- _Data_
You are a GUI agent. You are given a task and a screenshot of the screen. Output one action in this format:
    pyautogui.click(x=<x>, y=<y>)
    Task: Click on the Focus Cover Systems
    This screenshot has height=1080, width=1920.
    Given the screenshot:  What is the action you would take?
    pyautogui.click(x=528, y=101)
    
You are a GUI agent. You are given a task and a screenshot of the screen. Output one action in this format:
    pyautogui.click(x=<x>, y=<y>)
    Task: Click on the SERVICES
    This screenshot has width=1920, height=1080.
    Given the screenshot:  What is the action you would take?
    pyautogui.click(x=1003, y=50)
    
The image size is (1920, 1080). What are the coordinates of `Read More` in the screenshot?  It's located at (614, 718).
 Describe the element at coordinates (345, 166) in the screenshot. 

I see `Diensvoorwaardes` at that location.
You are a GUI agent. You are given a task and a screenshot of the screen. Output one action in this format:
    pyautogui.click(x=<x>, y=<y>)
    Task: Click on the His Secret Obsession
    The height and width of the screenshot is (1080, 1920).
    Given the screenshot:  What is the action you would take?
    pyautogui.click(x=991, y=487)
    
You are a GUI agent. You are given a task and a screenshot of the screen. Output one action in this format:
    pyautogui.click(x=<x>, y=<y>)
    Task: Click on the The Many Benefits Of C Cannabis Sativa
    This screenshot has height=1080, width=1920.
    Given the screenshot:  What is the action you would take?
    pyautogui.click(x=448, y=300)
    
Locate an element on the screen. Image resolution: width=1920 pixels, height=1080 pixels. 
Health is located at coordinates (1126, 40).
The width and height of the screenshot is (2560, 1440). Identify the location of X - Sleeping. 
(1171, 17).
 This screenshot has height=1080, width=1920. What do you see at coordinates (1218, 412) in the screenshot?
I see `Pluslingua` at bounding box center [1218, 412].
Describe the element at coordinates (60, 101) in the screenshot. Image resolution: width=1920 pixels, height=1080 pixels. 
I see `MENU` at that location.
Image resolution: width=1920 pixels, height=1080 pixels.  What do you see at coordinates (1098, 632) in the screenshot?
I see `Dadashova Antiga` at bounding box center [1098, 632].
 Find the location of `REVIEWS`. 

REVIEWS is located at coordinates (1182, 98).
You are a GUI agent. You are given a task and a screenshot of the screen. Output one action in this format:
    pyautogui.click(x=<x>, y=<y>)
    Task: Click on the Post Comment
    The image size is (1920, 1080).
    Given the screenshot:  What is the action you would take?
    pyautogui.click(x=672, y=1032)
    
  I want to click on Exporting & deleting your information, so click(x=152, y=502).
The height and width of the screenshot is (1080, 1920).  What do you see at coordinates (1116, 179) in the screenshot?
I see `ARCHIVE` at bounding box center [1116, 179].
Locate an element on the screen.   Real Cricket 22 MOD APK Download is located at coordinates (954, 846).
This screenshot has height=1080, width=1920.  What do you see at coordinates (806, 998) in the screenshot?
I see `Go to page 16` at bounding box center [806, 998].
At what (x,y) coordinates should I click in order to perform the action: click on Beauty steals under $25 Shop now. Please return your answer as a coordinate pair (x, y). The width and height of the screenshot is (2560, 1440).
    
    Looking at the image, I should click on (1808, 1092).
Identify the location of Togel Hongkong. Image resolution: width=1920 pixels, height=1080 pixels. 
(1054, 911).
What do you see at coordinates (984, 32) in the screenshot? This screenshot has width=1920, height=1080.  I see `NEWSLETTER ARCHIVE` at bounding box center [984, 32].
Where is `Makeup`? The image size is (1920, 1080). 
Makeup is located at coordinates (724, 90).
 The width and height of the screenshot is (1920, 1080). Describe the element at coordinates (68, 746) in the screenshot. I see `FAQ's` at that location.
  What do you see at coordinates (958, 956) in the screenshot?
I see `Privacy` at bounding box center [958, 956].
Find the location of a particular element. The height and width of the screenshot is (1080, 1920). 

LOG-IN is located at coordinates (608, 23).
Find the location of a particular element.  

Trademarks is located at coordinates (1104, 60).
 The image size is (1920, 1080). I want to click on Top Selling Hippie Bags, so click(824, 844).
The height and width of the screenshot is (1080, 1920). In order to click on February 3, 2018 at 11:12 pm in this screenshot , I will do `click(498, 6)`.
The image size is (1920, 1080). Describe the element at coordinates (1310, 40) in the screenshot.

- _Your task_
Update the records above by replacing "GUI agent" with "screen agent" wherever it appears, and leave every other word unchanged.

- _Final result_
You are a screen agent. You are given a task and a screenshot of the screen. Output one action in this format:
    pyautogui.click(x=<x>, y=<y>)
    Task: Click on the Focus Cover Systems
    This screenshot has height=1080, width=1920.
    Given the screenshot:  What is the action you would take?
    pyautogui.click(x=528, y=101)
    
You are a screen agent. You are given a task and a screenshot of the screen. Output one action in this format:
    pyautogui.click(x=<x>, y=<y>)
    Task: Click on the SERVICES
    This screenshot has width=1920, height=1080.
    Given the screenshot:  What is the action you would take?
    pyautogui.click(x=1003, y=50)
    
The image size is (1920, 1080). What are the coordinates of `Read More` in the screenshot?  It's located at (614, 718).
 Describe the element at coordinates (345, 166) in the screenshot. 

I see `Diensvoorwaardes` at that location.
You are a screen agent. You are given a task and a screenshot of the screen. Output one action in this format:
    pyautogui.click(x=<x>, y=<y>)
    Task: Click on the His Secret Obsession
    The height and width of the screenshot is (1080, 1920).
    Given the screenshot:  What is the action you would take?
    pyautogui.click(x=991, y=487)
    
You are a screen agent. You are given a task and a screenshot of the screen. Output one action in this format:
    pyautogui.click(x=<x>, y=<y>)
    Task: Click on the The Many Benefits Of C Cannabis Sativa
    This screenshot has height=1080, width=1920.
    Given the screenshot:  What is the action you would take?
    pyautogui.click(x=448, y=300)
    
Locate an element on the screen. Image resolution: width=1920 pixels, height=1080 pixels. 
Health is located at coordinates (1126, 40).
The width and height of the screenshot is (2560, 1440). Identify the location of X - Sleeping. 
(1171, 17).
 This screenshot has height=1080, width=1920. What do you see at coordinates (1218, 412) in the screenshot?
I see `Pluslingua` at bounding box center [1218, 412].
Describe the element at coordinates (60, 101) in the screenshot. Image resolution: width=1920 pixels, height=1080 pixels. 
I see `MENU` at that location.
Image resolution: width=1920 pixels, height=1080 pixels.  What do you see at coordinates (1098, 632) in the screenshot?
I see `Dadashova Antiga` at bounding box center [1098, 632].
 Find the location of `REVIEWS`. 

REVIEWS is located at coordinates (1182, 98).
You are a screen agent. You are given a task and a screenshot of the screen. Output one action in this format:
    pyautogui.click(x=<x>, y=<y>)
    Task: Click on the Post Comment
    The image size is (1920, 1080).
    Given the screenshot:  What is the action you would take?
    pyautogui.click(x=672, y=1032)
    
  I want to click on Exporting & deleting your information, so click(x=152, y=502).
The height and width of the screenshot is (1080, 1920).  What do you see at coordinates (1116, 179) in the screenshot?
I see `ARCHIVE` at bounding box center [1116, 179].
Locate an element on the screen.   Real Cricket 22 MOD APK Download is located at coordinates (954, 846).
This screenshot has height=1080, width=1920.  What do you see at coordinates (806, 998) in the screenshot?
I see `Go to page 16` at bounding box center [806, 998].
At what (x,y) coordinates should I click in order to perform the action: click on Beauty steals under $25 Shop now. Please return your answer as a coordinate pair (x, y). The width and height of the screenshot is (2560, 1440).
    
    Looking at the image, I should click on (1808, 1092).
Identify the location of Togel Hongkong. Image resolution: width=1920 pixels, height=1080 pixels. 
(1054, 911).
What do you see at coordinates (984, 32) in the screenshot? This screenshot has width=1920, height=1080.  I see `NEWSLETTER ARCHIVE` at bounding box center [984, 32].
Where is `Makeup`? The image size is (1920, 1080). 
Makeup is located at coordinates (724, 90).
 The width and height of the screenshot is (1920, 1080). Describe the element at coordinates (68, 746) in the screenshot. I see `FAQ's` at that location.
  What do you see at coordinates (958, 956) in the screenshot?
I see `Privacy` at bounding box center [958, 956].
Find the location of a particular element. The height and width of the screenshot is (1080, 1920). 

LOG-IN is located at coordinates (608, 23).
Find the location of a particular element.  

Trademarks is located at coordinates (1104, 60).
 The image size is (1920, 1080). I want to click on Top Selling Hippie Bags, so click(824, 844).
The height and width of the screenshot is (1080, 1920). In order to click on February 3, 2018 at 11:12 pm in this screenshot , I will do `click(498, 6)`.
The image size is (1920, 1080). Describe the element at coordinates (1310, 40) in the screenshot.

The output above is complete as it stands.